By Mark Ward
Technology correspondent, BBC News website
Organisations should have policies that govern who does what with data
The information lost by the HMRC could prove very valuable to fraudsters, computer security experts say.
"In the fraud underworld the quality of data directly impacts the flexibility with which they can use it," said Andrew Moloney, financial services market director for RSA Security.
The more data you have around a subject the more different ways you can use that to commit fraud."
There was no evidence yet that the data was being talked about or sold on the fraud boards and net markets that his company monitors, he said.
However, most vendors of stolen data rarely mention where they got it from. Instead, they typically only mention its quality.
Mr Moloney said there was a well-established chain of buyers and sellers who can handle large amounts of data and pass them on to those that wish to use them to commit fraud.
"That's partly grown up to protect the anonymous individuals involved," he said, "and partly because we have seen specialisms develop with individuals finding their own niche in that underground economy."
What also made the data attractive to fraudsters, said Mr Moloney, was that much of the data in it, such as names of children and birth dates, cannot be changed and will be valuable if it reaches criminals in the next week or the next year.
"Once it's compromised it is compromised for the long term," he said.
MISSING DATA INCLUDES...
National insurance number
Name, address and birth date
Names, sex and age of children
Bank/savings account details
With computerised databases long established in large organisations, a series of policies and practices has grown up to safeguard the sensitive data they contain - in theory.
In the front line of these safeguards are the strictures laid down by the Data Protection Act which is policed by the Information Commissioner.
The Act details what workers can and cannot do with sensitive data and how it must be treated as well as what staff should do to ensure it is not compromised.
In a statement issued after the HMRC data loss was made public Richard Thomas, the information commissioner, said his organisation was already investigating two other breaches at the government department.
"Searching questions need to be answered about systems, procedures and human error inside both HMRC and the National Audit Office," said Mr Thomas.
Much of the lost data, such as birth dates, cannot be changed
Beyond data protection laws most organisations develop their own policies which govern how staff should treat such sensitive information, said Paul Simmonds, a board member of the Jericho Forum - a trade association for IT security bosses at the world's largest organisations.
He said the Jericho Forum had developed a series of "commandments" which organisations should strive to live up to.
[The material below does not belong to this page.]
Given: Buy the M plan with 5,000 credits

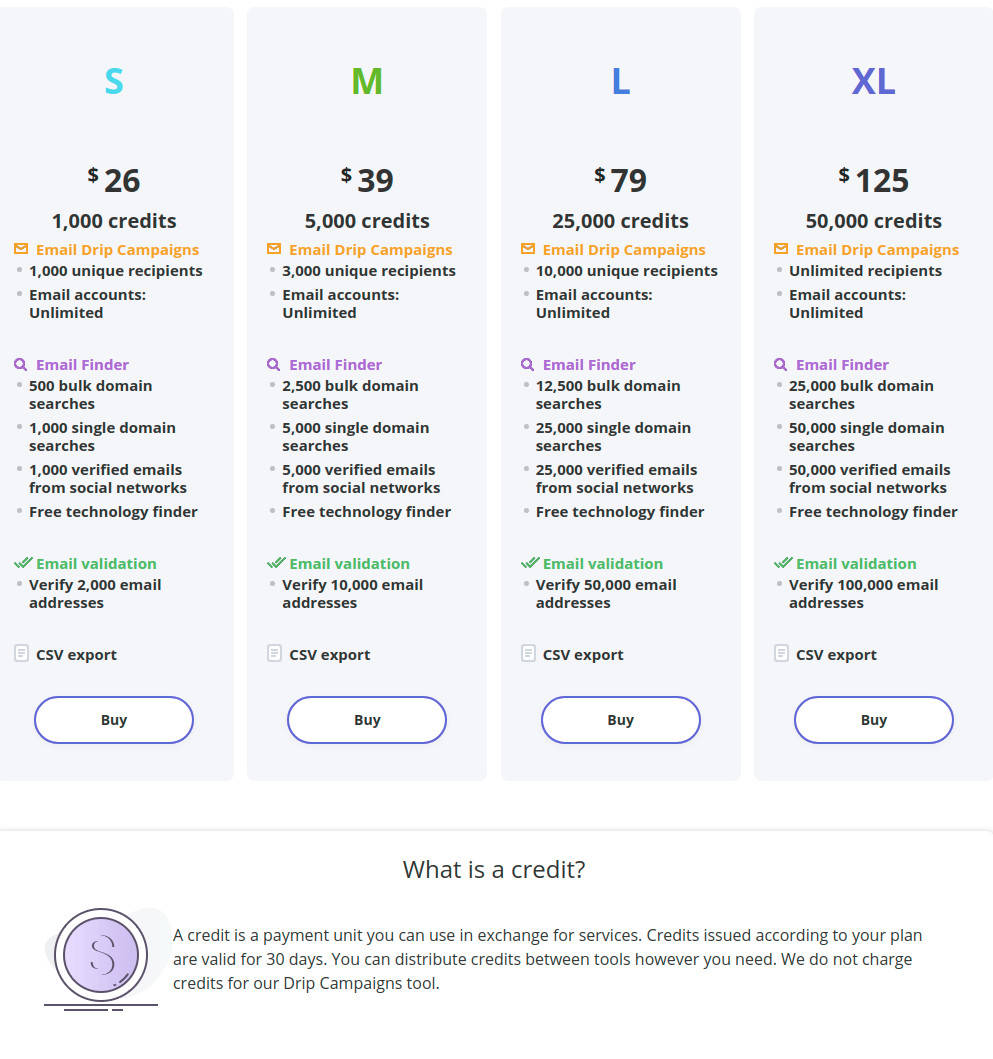Looking at the screenshot, I should tap(366, 719).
They detail what organisations should do to ensure data is used appropriately.
They cover such things as levels of security for different types of data; authentication to ensure data use is appropriate and how to share responsibilities for safeguarding information.
"The Jericho Forum has long stated that data must be properly protected, both in transit and at rest," said Mr Simmonds. "Effectively this means sensitive data must always be encrypted.
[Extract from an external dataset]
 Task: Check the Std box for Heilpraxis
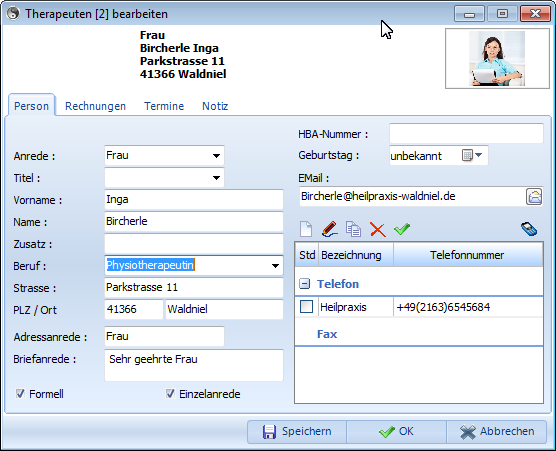click(306, 307)
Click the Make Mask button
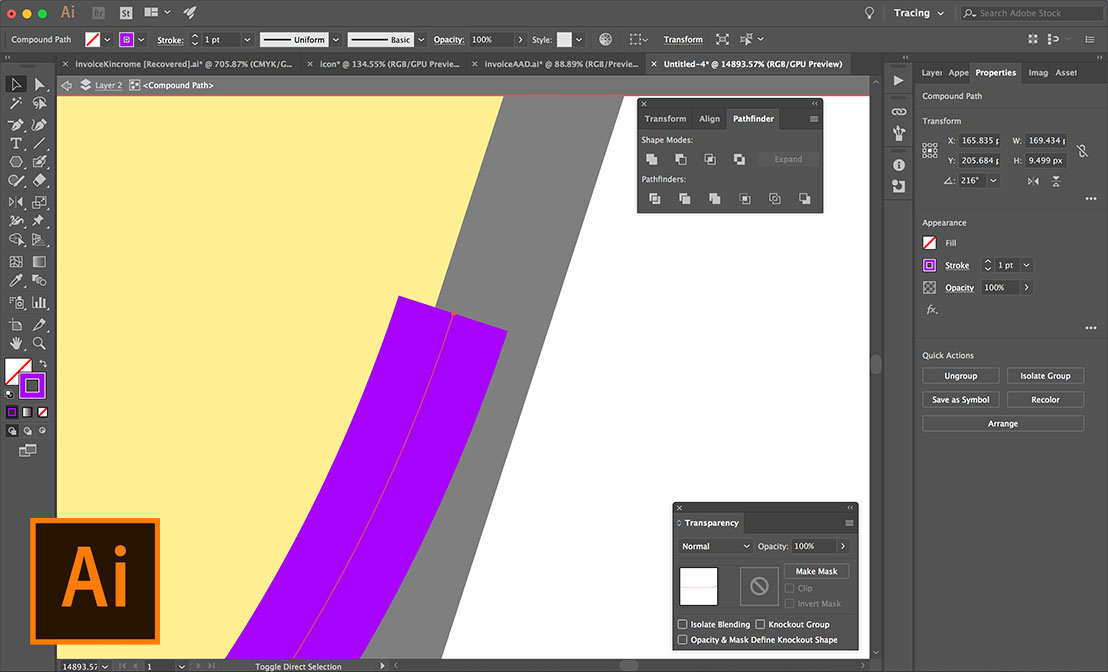1108x672 pixels. pyautogui.click(x=816, y=571)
"This data loss is just another in a long list of organisations who ignore basic security principles," he added.
Shore up defences
Paul Davie, head of database security firm Secerno, said many companies were turning to technology to help shore up their defences.
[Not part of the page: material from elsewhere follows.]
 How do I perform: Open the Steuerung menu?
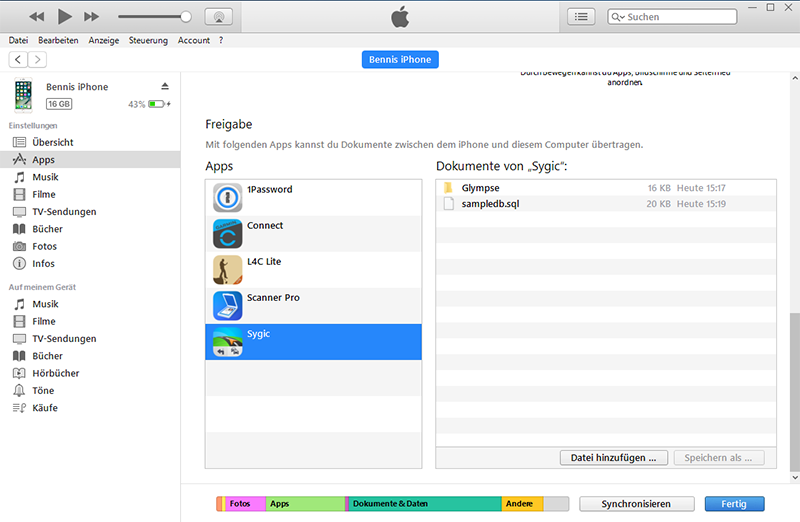148,40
Security systems that oversaw interaction between a database and its users helped to do more than just stop bad guys from the outside stealing data, he said.
There are many places online where data is bought and sold
"They want to understand the way the database is being queried by authorised users and what counts as normal use," said Mr Davie.
"The technology is there to detect unusual behaviour such as a junior downloading huge amounts of data," he added.
Evidence suggests that technology has a significant role to play. A University of Washington study released in March 2007 showed that 60% of data breaches were the result of bad practices inside organisations rather than hackers.
Although there is no evidence that the lost data has got in to the hands of criminals, anyone who did get hold of it, said Mr Davie, would be able to make great use of it.
"This is really high quality data," he said.
Hackers have increasingly targeted databases, he said, because the information inside them was so valuable and well organised.
By contrast data gathered by other hacker tools such as key logging software installed surreptitiously on PCs that watches what people type can produce reams of information that must be cleaned up before it is useable or saleable.